■ Schriftliche Aufgabe 1
Warum erklärt der Workshop zum Kemper Liquid Profiling zuerst, was herkömmliches Profiling ist? Antworte in ein bis drei Sätzen.

■ Ausgewählter Text
# # # # # # #

ANZEIGE
ANZEIGE

Workshop: Kemper Liquid Profiling – Was das ist und wie es funktioniert

Liquid Profiling - Ist der Kemper noch up-to-date?

21. Januar 2024

Liquid Profiling Titel

ANZEIGE

Nicht wenige Gitarristen sind mittlerweile vom Kemper zu alternativen Plattformen gewechselt, sei es, weil dort die Bedienung komfortabler ist oder weil die anderen Anbieter in puncto Soundqualität dem Kemper den Rang abgelaufen haben. Als ernstzunehmende Konkurrenten gelten hier wohl Neural DSP mit dem Quad Cortex und seinem Touch-Display und das Tonex vom IK Multimedia, dessen Sounds und das Capturing wirklich neue Maßstäbe gesetzt haben. Nun hat der Platzhirsch Kemper das Liquid Profiling in den Ring geworfen, um Boden gutzumachen. Was genau sich dahinter verbirgt und was der Unterschied zum herkömmlichen Profiling ist, versuche ich in diesem Workshop zu klären.

Liquid Profiling – Was ist das eigentlich?

Um zu verstehen, was das Neue am Liquid Profiling ist, müssen wir uns zunächst einmal anschauen, was genau eigentlich Profiling ist. Da ich nicht davon ausgehen kann, dass sich jeder unserer Leser mit dem Thema ausgiebig beschäftigt hat, hier ein paar Grundlagen vom Erklärbär.

Wie funktioniert „herkömmliches“ Profiling beim Kemper?

Beim Profiling, so wie wir es bislang kannten, wird seitens des Kempers (ob Toaster, Rack-Version oder Stage ist egal), ein digitaler Abdruck eines bestehenden Gitarrensounds angefertigt, indem der Kemper Messsignale durch das von uns aufgebaute Rig schickt. Dieses Rig kann einfach aus einem Combo bestehen, vor dessen Speaker ein Mikrofon steht.

Liquid Profiling Kemper

Hat man „seinen“ Sound gefunden und eingestellt, übernimmt der Kemper den Rest und fertigt das Profile selbstständig an. Nach ein bisschen Feinarbeit hat man dann einen so täuschend echten, aber digitalisierten Sound, den man mit dem Kemper (oder sogar nur auf einem Stick) ins Studio oder auf die Bühne tragen kann. Das eigene Rig kann dabei natürlich auch deutlich komplexer ausfallen, es können Stacks mit oder ohne Boxen geprofiled werden, es kann ein Treblebooster oder ein Verzerrer vorgeschaltet sein, alles, was den Grundsound beeinflusst und „schön macht“ ist denkbar.

# # # # # # #

■ Einträge aus einer Datensammlung
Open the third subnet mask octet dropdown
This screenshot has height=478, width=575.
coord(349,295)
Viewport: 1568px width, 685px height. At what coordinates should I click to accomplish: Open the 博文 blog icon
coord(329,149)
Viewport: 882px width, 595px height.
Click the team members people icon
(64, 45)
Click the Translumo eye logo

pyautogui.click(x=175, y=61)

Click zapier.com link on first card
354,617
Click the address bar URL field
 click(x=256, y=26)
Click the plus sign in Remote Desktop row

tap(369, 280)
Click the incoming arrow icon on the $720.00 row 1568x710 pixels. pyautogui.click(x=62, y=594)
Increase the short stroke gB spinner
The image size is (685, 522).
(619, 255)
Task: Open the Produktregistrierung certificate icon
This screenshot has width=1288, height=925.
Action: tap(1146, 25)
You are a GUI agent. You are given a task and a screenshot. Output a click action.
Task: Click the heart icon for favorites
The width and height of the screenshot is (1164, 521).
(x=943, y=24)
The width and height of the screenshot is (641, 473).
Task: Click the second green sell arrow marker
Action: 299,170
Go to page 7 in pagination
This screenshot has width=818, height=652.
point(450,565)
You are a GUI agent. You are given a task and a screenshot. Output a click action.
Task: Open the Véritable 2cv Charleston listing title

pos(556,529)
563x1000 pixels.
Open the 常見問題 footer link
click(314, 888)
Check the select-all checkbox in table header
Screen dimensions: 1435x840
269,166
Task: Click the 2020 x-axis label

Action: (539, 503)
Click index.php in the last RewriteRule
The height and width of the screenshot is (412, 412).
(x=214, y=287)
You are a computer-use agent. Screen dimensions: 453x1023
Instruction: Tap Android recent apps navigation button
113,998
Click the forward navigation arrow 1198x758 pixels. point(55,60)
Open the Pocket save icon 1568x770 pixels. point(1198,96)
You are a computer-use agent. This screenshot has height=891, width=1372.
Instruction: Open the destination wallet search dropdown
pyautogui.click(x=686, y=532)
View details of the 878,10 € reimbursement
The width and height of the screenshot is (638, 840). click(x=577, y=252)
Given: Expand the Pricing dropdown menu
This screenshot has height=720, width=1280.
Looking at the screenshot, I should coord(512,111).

# # # # # # #

■ Schriftliche Aufgabe 2
Gib die Einträge von der Zeile mit „Go to page 7 in pagination“ bis zur Zeile mit „(x=214, y=287)“, beide eingeschlossen, als Markdown-Tabelle mit den Spalten „Nr.“ und „Zeile“ wieder. Lass Leerzeilen dabei weg.

■ Vollständige Antwort 1
Um zu verstehen, was am Liquid Profiling neu ist, muss man zunächst wissen, was Profiling überhaupt ist. Außerdem kann der Workshop nicht voraussetzen, dass sich alle Leser bereits ausgiebig mit dem Thema beschäftigt haben.

■ Vollständige Antwort 2
| Nr. | Zeile |
|---|---|
| 1 | Go to page 7 in pagination |
| 2 | This screenshot has width=818, height=652. |
| 3 | point(450,565) |
| 4 | You are a GUI agent. You are given a task and a screenshot. Output a click action. |
| 5 | Task: Open the Véritable 2cv Charleston listing title |
| 6 | pos(556,529) |
| 7 | 563x1000 pixels. |
| 8 | Open the 常見問題 footer link |
| 9 | click(314, 888) |
| 10 | Check the select-all checkbox in table header |
| 11 | Screen dimensions: 1435x840 |
| 12 | 269,166 |
| 13 | Task: Click the 2020 x-axis label |
| 14 | Action: (539, 503) |
| 15 | Click index.php in the last RewriteRule |
| 16 | The height and width of the screenshot is (412, 412). |
| 17 | (x=214, y=287) |